Including teleconnection indices as predictors¶

In this tutorial, we demonstrate how to set the atmospheric circulation indices included in the pyESD package as predictor for developing downscaling model. Specifically, in this notebook, we rely on the Recursive predictor selection method for the predictor selection and used LassoLarsCV as the learning model to evaluate the performance of the models generated with and without the indices.

In [7]:

# import all the models required
import os 
import sys 
import pandas as pd 
import numpy as np 
from collections import OrderedDict
import socket

# modules related to pyESD

from pyESD.Weatherstation import read_station_csv
from pyESD.standardizer import MonthlyStandardizer
from pyESD.ESD_utils import store_pickle, store_csv
from pyESD.splitter import KFold
from pyESD.ESD_utils import Dataset
from pyESD.Weatherstation import read_weatherstationnames

Data repositories¶

To avoid the repetition of the paths to the predictors and predictand datasets, we have included them in a script that can easily be imported in all the notebooks

The ERA5 datasets loaded with the Dataset module implemented in the pyESD.ESD_utils
The constructed time series of the predictors are stored in a pickle file to avoid loading them again on the next run. We set the predictordir to store the datasets
We use the read_weatherstationnames to generated a list of all the weather station names that would be used to create the weather station objects
We import all these variable as from read_data import * which is this file: read_data.py

All the weather stations are stored in data

Predictors setting¶

list of predictors to be loaded. Note that these names are the variables names stored in the netCDF files containing the predictors datasets
set the date range that would be used to selected the predictors. Here it should be the same as the training and validation period

In [8]:

# define the predictors that includes the teleconnection indices 

predictors_with_indices = ["NAO", "EA", "SCAN", "EAWR", "t2m", "tp","msl", "v10", "u10", 
              "u250", "u850", "u500","u700", "u1000","v250", "v850", "v500","v700", "v1000",
              "r250", "r850", "r500","r700", "r1000", "z250", "z500", "z700", "z850", "z1000", 
              "t250", "t850", "t500","t700", "t1000","dtd250", "dtd850", "dtd500","dtd700", "dtd1000"
              ]

In [9]:

# define the predictors without teleconnection indices
predictors_without = ["t2m", "tp","msl", "v10", "u10", 
              "u250", "u850", "u500","u700", "u1000","v250", "v850", "v500","v700", "v1000",
              "r250", "r850", "r500","r700", "r1000", "z250", "z500", "z700", "z850", "z1000", 
              "t250", "t850", "t500","t700", "t1000","dtd250", "dtd850", "dtd500","dtd700", "dtd1000"
              ]

In [10]:

# date-range for model training and validation
from1958to2010 = pd.date_range(start="1958-01-01", end="2010-12-31", freq="MS")

control function¶

Define the control function that performs the predictor selection and model training.
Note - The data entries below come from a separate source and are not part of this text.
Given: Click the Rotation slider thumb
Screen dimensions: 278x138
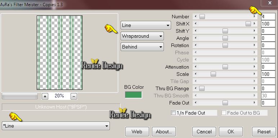Looking at the screenshot, I should pos(225,45).
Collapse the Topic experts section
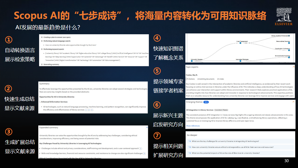The height and width of the screenshot is (168, 298). [x=293, y=67]
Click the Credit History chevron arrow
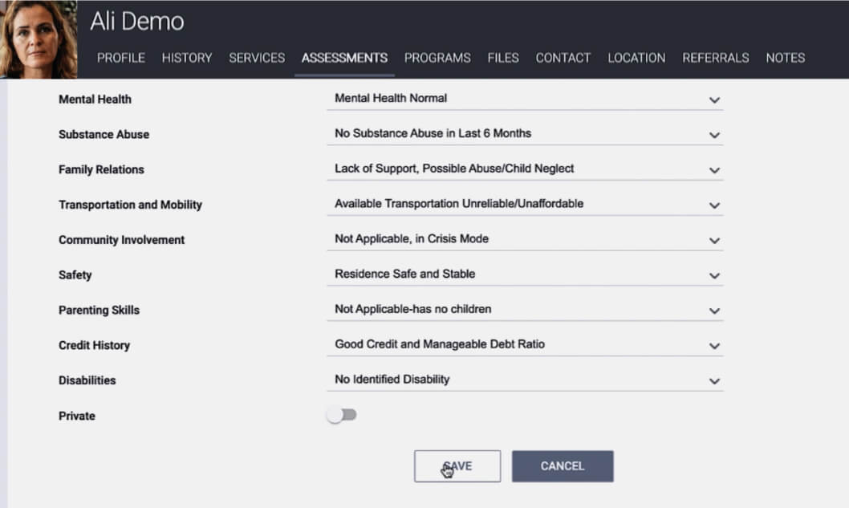 [714, 346]
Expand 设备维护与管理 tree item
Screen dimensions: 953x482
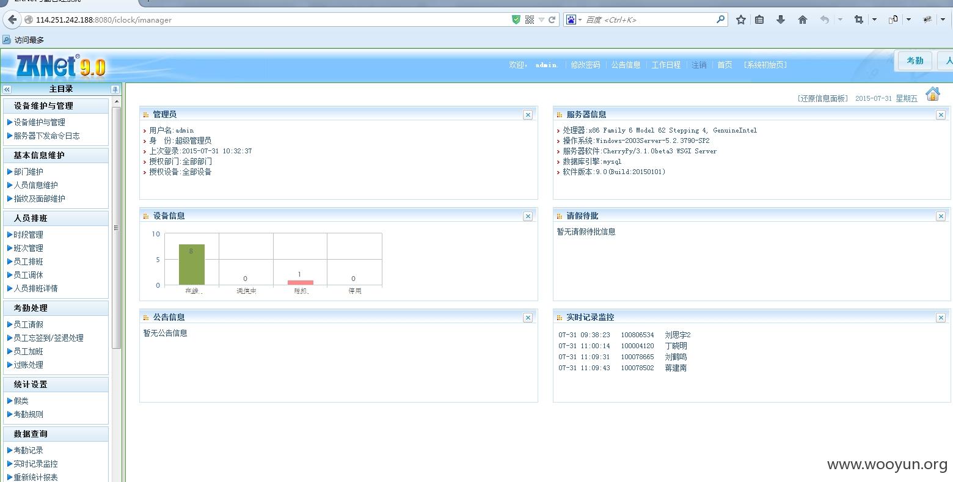point(40,122)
read the station data as object that would apply all the ESD routines
set predictors with the list of predictors defined and the radius to construct the regional means
standardize the data with any of the standardizers. Here we use the MonthlyStandardizer method
defined the scoring metrics to be used for the validation
set the model to be used for the ESD training (here we will use the LassoLarsCV model)
fit the model, here we have to define the predictor selector method (here: Recursive ) to be used for selecting the predictors
get the selected predictors
use the cross_validate_predict to get the cross-validation metrics of the model training
store the selected predictors
stored the validation metrics

In [33]:

def run_predictor_selection_example_to_test_indices(variable, cachedir, stationnames,
                    station_datadir, predictors, predictordir, radius):
    """
    Run an experiment using pyESD to perform predictor selection for a given variable.

    Args:
        variable (str): The target variable to predict, here Precipitation.
        regressor (str): The regression method to use, here we use the RidgeCV regression to test all the predictor selection
        methods.
        selector_method (str): The method for selecting predictors ("Recursive", "TreeBased", "Sequential").
        cachedir (str): Directory to store cached results, here all the files would be stored in the .
        stationnames (list): List of station names. it would be loaded from the read_data file
        station_datadir (str): Directory containing station data files: this is also set in the read the data file
        predictors (list): List of predictor variables.
        predictordir (str): Directory containing predictor data files.
        radius (float): Radius for selecting predictors: also defined in the read_data file
    """
    num_of_stations = len(stationnames)

    # Loop through all stations
    for i in range(num_of_stations):
        stationname = stationnames[i]
        
        # set the exact path for the station  data
        station_dir = os.path.join(station_datadir, stationname + ".csv")
        
        # 1. create the station object using the read_station_csv and apply all the methods on the station object
        
        SO_instance = read_station_csv(filename=station_dir, varname=variable)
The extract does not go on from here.